Page 42 of Ring My Bell

I felt wanted.

Needed, even.

And it scared the hell out of me and excited me at the same time.

“It’s not going to fall apart.” I realized I’d just been staring at Mathis for a long moment, and his expression was starting to rumple in concern. “Not us, not working with Pepper… It’s all going to work.”

“How do you know?” He slipped his hands down to cup my ass and hold me close.

“Because,” I whispered against his ear, leaning in close, “it’s our fairy tale.”

Epilogue

MATHIS

BREMEN TOWN MUSIC FESTIVAL, ONE YEAR LATER

The venue was small—intimate, as Pepper kept calling it. Iggy almost bumped up against my precious baby every time we shared the stage. Rather than take the main stage, Pepper had arranged for our first official performance at the revamped festival to take place at the lodge, in the club room. It fit our ‘vibe,’ she insisted—rather, Gerald insisted, but I knew it was coming from Pepper, since that was one of her favorite words.

I was just so glad it wasn’t ‘brand.’

I was already seated at the piano when Iggy hurried on from stage right, smoothing his hands over that silky blue shirt of his I loved to feel under my hands. Later, I scolded myself. Don’t get a hard-on on stage. That’s not the kind of show we’re doing here…

Iggy’s smirk told me he knew exactly what I was thinking, though, and that he was entirely on board. “Nice hat.” He set his bottle of water beside mine on the floor by the bench. “Your boyfriend pick that out for you?”

“Yup.” I flicked the brim, popping it off my face to grin at him. “He’s got good taste. Said it fit the vibe.”

Iggy’s groan made me laugh. As much as I hated brand, he hated vibe. “Are you about ready, babe?”

“I’ve been waiting on you.”

Someone in the audience whistled, and a handful of awwwws rose up.

Iggy’s eyes widened and caught mine. Our mics had been hot.

Great. Gerald was either going to love it and insist on more banter when we performed, or we’d get chewed out by Janice the tech lady for not paying attention. Maybe both.

“Hey, folks.” Iggy turned away from me to face the audience. “How’s everyone doing tonight?”

Shaking my head, I looked down at the keys and my fingers resting, waiting. Everything felt unreal still. It had been a whirlwind year of small performances, building a name, building hype. Raymond’s hearing for mishandling Iggy’s money had brought a heap of attention our way. Gerald and Pepper deftly handled the media onslaught, directing attention away from Raymond’s claims about us and pushing focus on our upcoming singles and our relationship with PepperPot Studios.

We made sure Paige got press, too—they’d been hurt by Raymond just as much as we had. Their new steps out into the world with The Pumpkin Eaters (I don’t even begin to understand how punk band names work) were heralded as innovative and ‘revolutionizing the queer punk scene.’

They were also going to be our opening act at our first official non-festival show in New York in a few weeks. I had no idea how that was going to work, their punk music in front of our mish-mash of swing and modern pop, but I couldn’t wait to find out.

At Iggy’s subtle nod, we started our set. The music flowed between us, wrapping around us. I forgot, for a little bit, that we had an audience. When Iggy brought out his violin, the shy smile on his lips made my heart flip and race. He was amazing, and it wasn’t just me saying that. It was the early reviews; it was other musicians who’d sat in on our rehearsals at Pepper’s request (nothing like gossip in the industry to start building buzz).

On his cue, I joined him, unable to stop myself from smiling like a goof when he winked at me over the bridge of his violin.

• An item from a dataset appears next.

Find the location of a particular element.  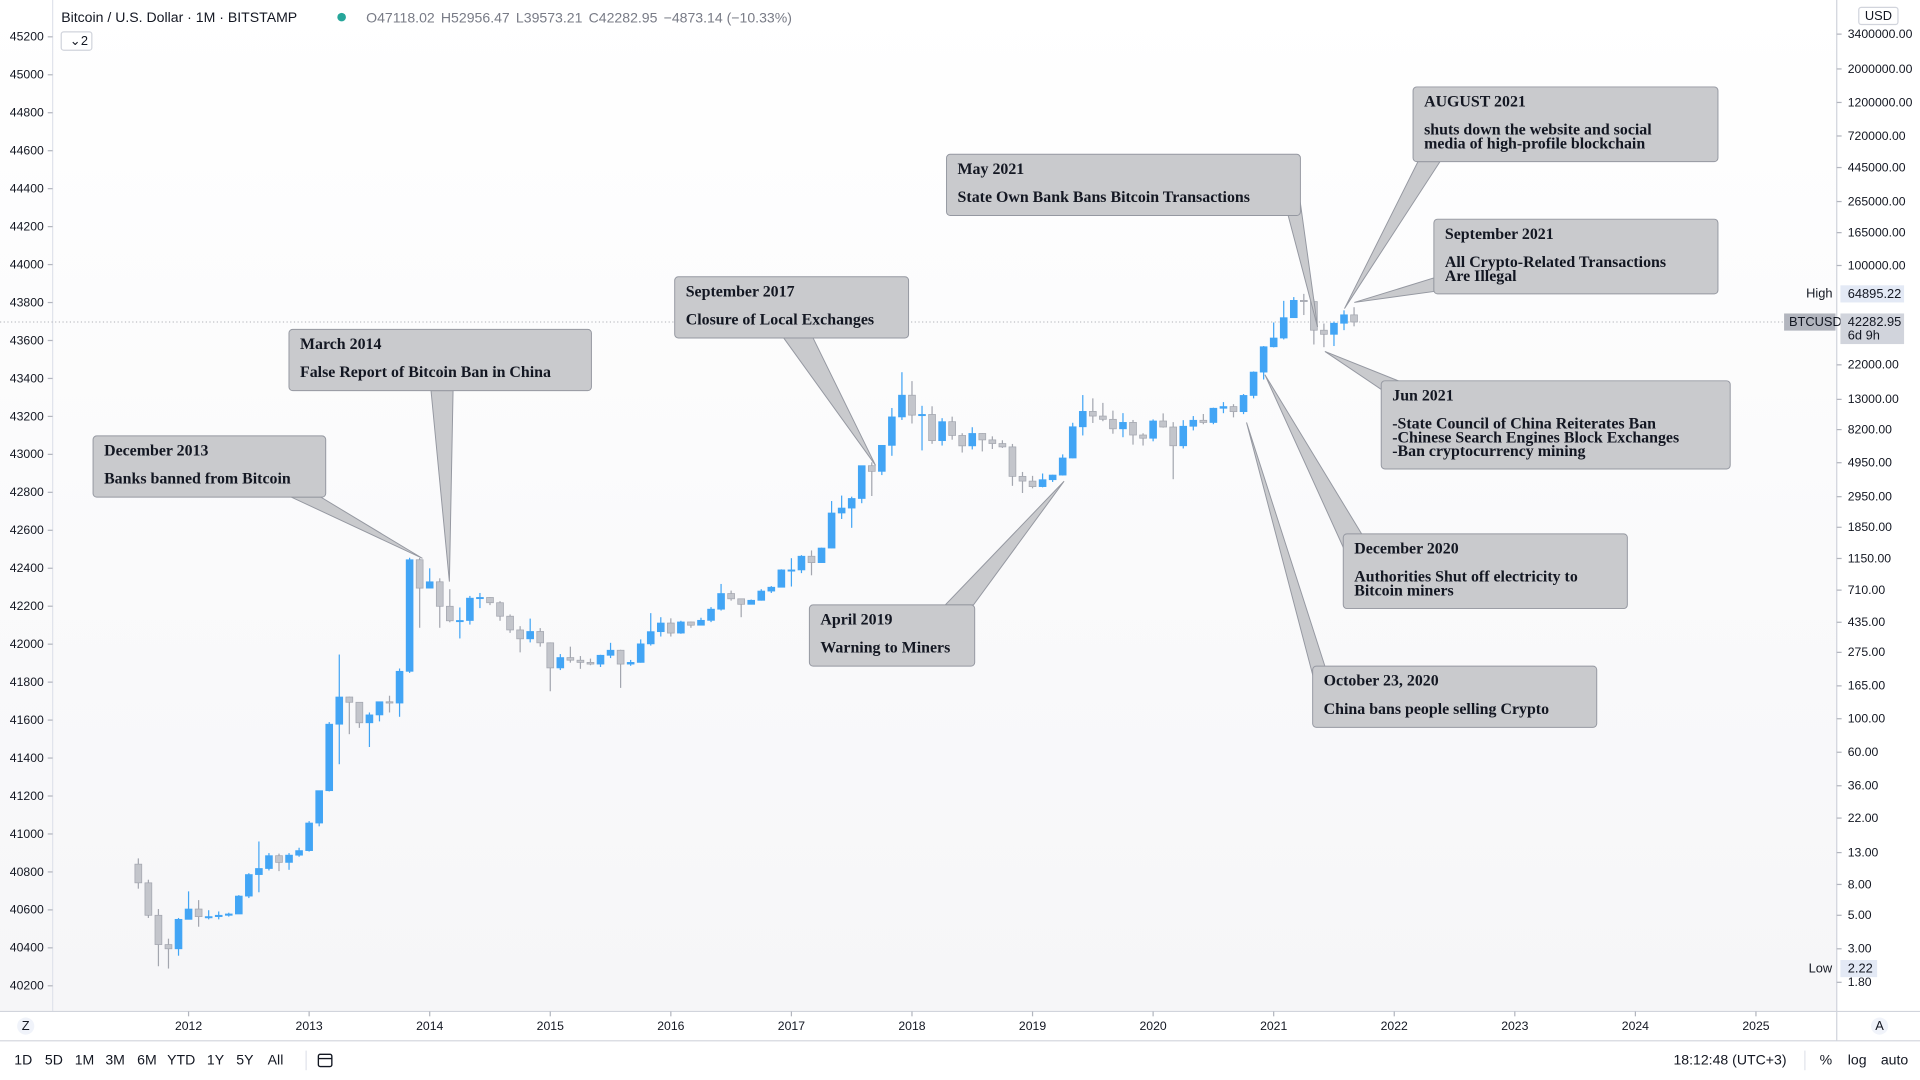

y2-tick-label: 40800 is located at coordinates (27, 872).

The tune, a bright and sprightly instrumental teetering between a jig and a polka, was a surprising crowd favorite when we’d test-played it a few times. I’d written it a few months before and called it New Beginnings on our set list.

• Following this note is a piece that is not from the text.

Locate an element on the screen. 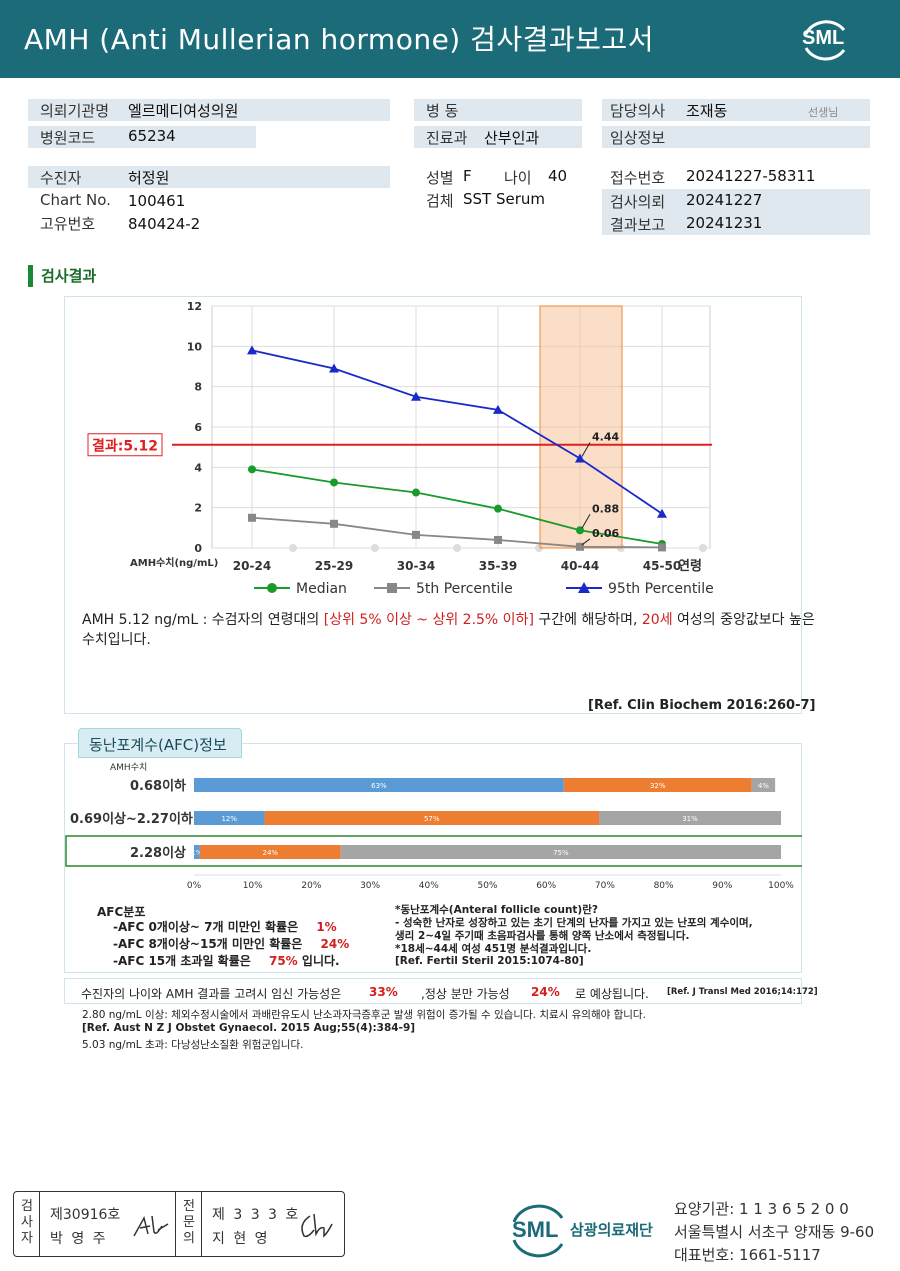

As it wound down, my stomach gave a funny little flutter and lurch. We were about to wrap up our set with Ring My Bell, the song Iggy always said brought us together (even when I pointed out repeatedly it had very little to do with our actual meeting), but I needed to do something else first.

The notes faded, and Iggy sketched a little bow to the audience as I pushed my bench back. Glancing my way, he frowned, tipped his head to one side in a silent what’s going on.

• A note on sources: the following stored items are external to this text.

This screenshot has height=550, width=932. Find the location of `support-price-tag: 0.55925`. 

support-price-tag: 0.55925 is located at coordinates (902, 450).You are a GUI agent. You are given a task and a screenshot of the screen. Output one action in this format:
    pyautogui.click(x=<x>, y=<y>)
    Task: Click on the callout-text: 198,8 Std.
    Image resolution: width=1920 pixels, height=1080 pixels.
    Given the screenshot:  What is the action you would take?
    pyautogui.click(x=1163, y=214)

“Hey, folks, I know we’re at the end of our set now, and you’re probably all excited to hit the open bar—” I paused for the expected whoop. Someone always whooped for an open bar. “But I wanted to take a minute and tell you about Iggy.”

Iggy’s eyes were wide, and his lips parted on a panicked no no no no.

“I promise it’s not about how you leave your socks beside the hamper,” I teased gently. “Or how you’re more than happy singing freaking Taylor Swift at me when you’re mad at me and want to piss me off.”